*** MATERIAL PROVIDED ***
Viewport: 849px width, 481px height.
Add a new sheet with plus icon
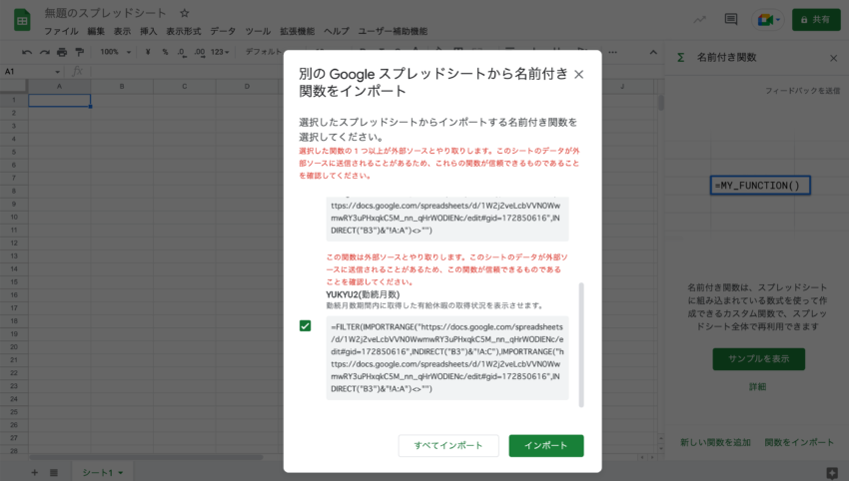pos(34,471)
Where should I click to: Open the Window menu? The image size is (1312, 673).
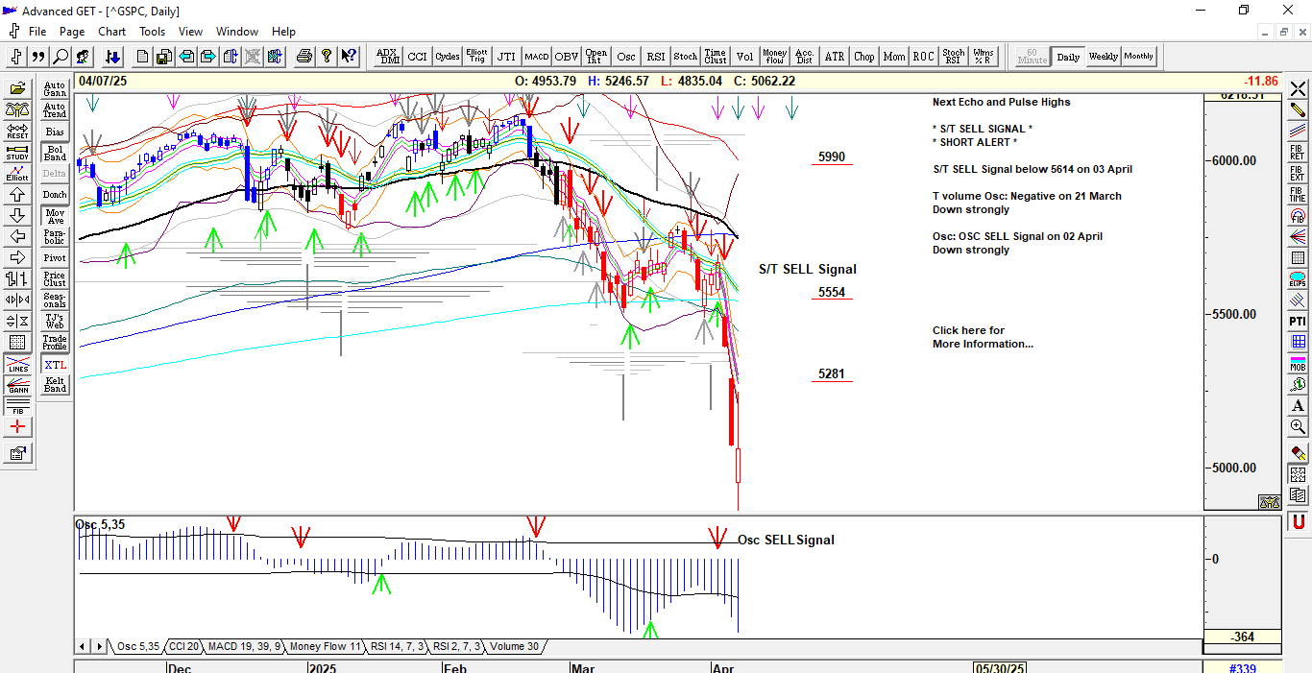click(236, 32)
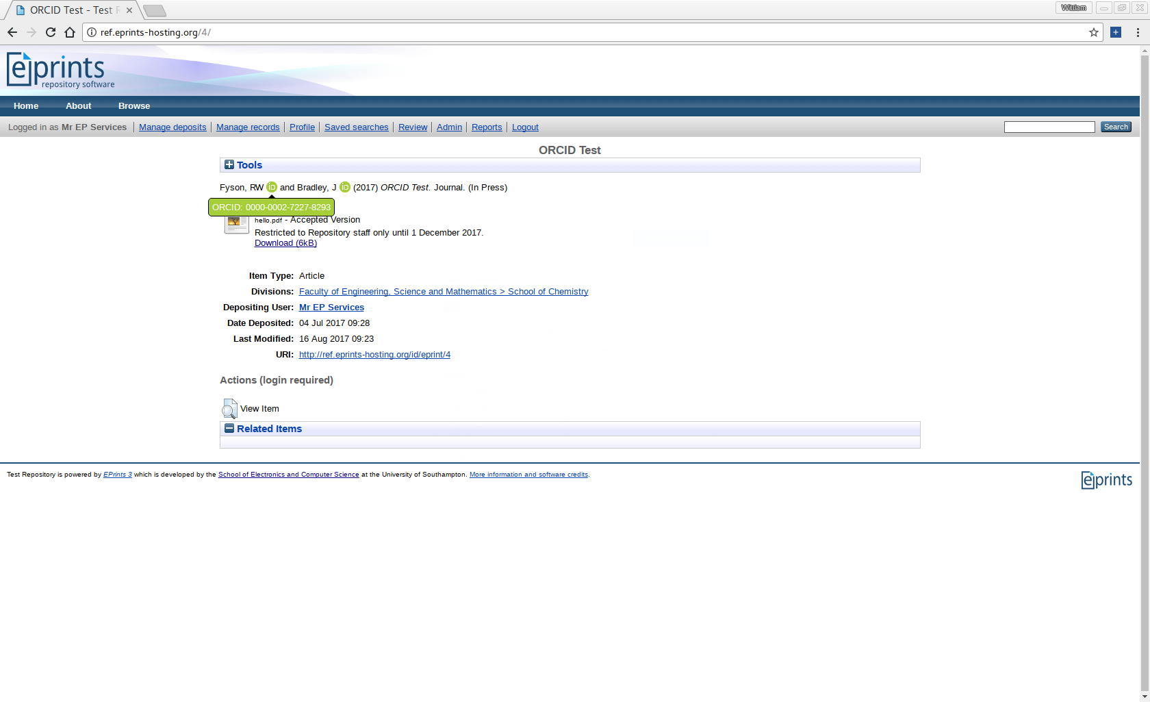Viewport: 1150px width, 702px height.
Task: Open the Chrome three-dot menu
Action: pos(1138,32)
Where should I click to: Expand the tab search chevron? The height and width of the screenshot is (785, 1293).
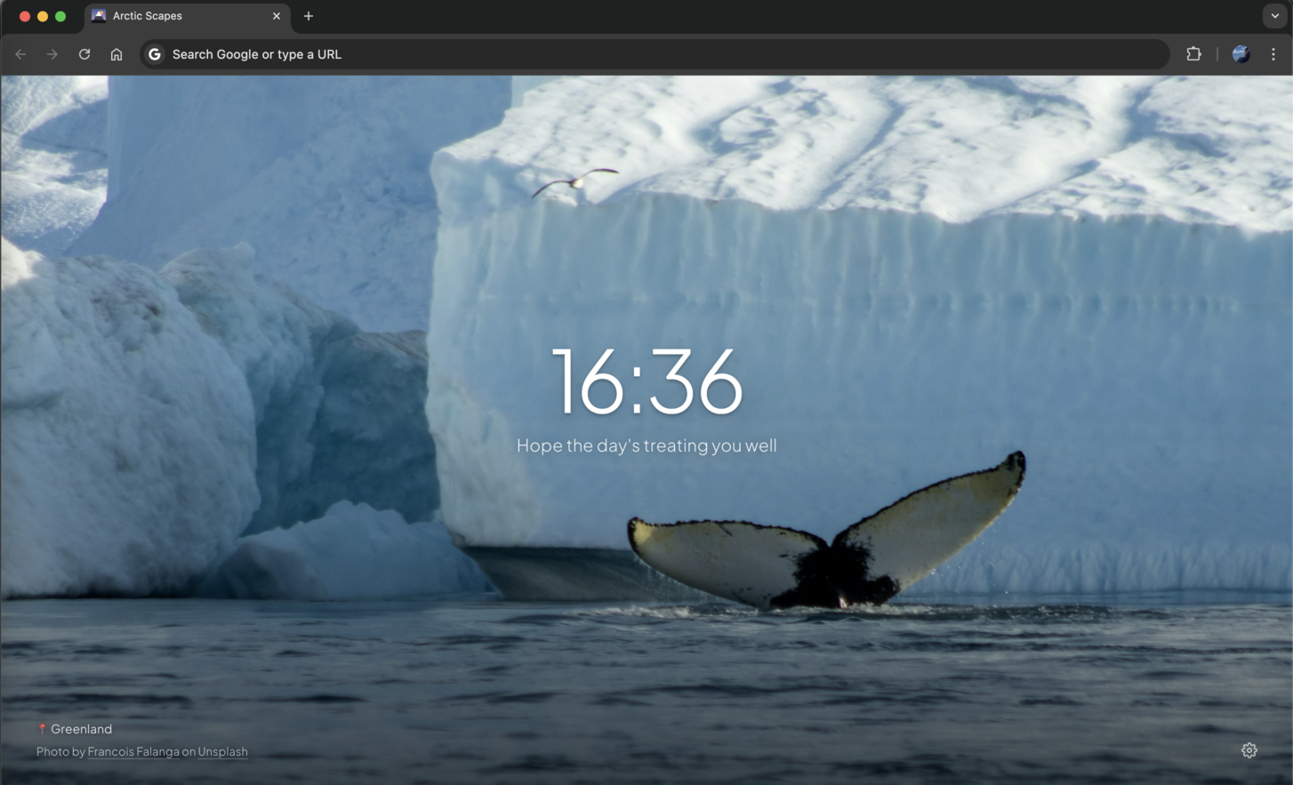[x=1274, y=16]
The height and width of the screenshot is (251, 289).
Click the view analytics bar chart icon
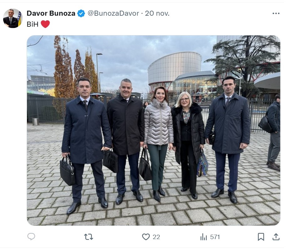click(203, 237)
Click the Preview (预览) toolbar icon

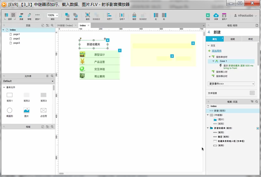[x=208, y=15]
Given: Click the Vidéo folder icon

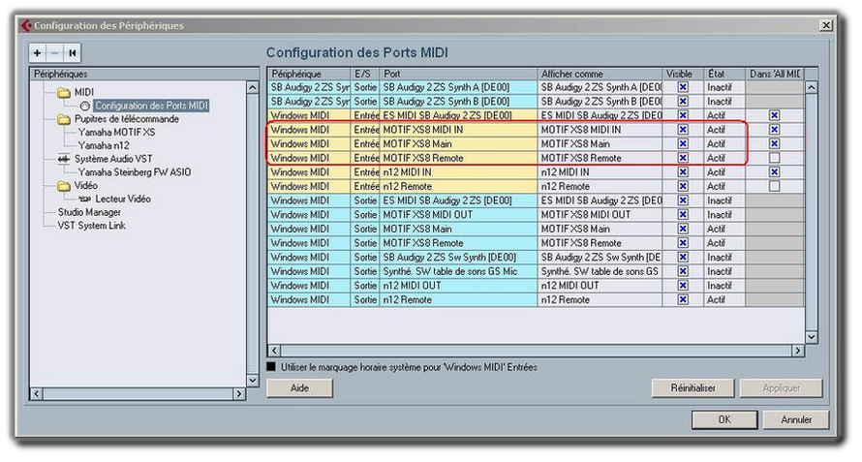Looking at the screenshot, I should tap(64, 186).

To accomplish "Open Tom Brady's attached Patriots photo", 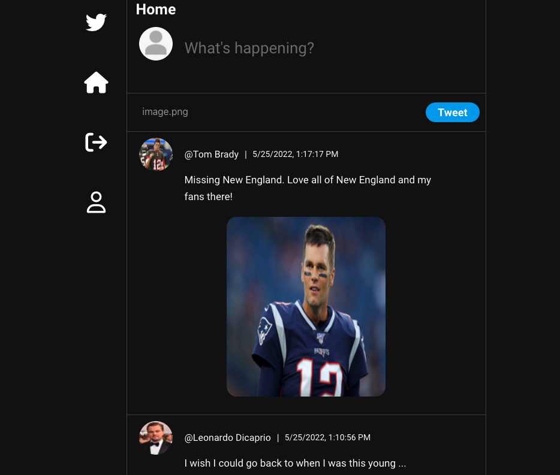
*** End of MATERIAL PROVIDED ***
## DESCRIPTION OF THE TASK
Nothing but the lines from the one containing "Where should I click to: Open" through the final line of the records, both included and copied exactly, should appear in the answer; pictures stay out.

## FINAL ANSWER
Where should I click to: Open the Window menu? The image size is (1312, 673).
click(236, 32)
Viewport: 1150px width, 702px height.
Task: Open the Chrome three-dot menu
Action: pos(1138,32)
Where should I click to: Expand the tab search chevron? The height and width of the screenshot is (785, 1293).
[x=1274, y=16]
The height and width of the screenshot is (251, 289).
Click the view analytics bar chart icon
click(203, 237)
Click the Preview (预览) toolbar icon

[x=208, y=15]
Given: Click the Vidéo folder icon

Looking at the screenshot, I should tap(64, 186).

To accomplish "Open Tom Brady's attached Patriots photo", 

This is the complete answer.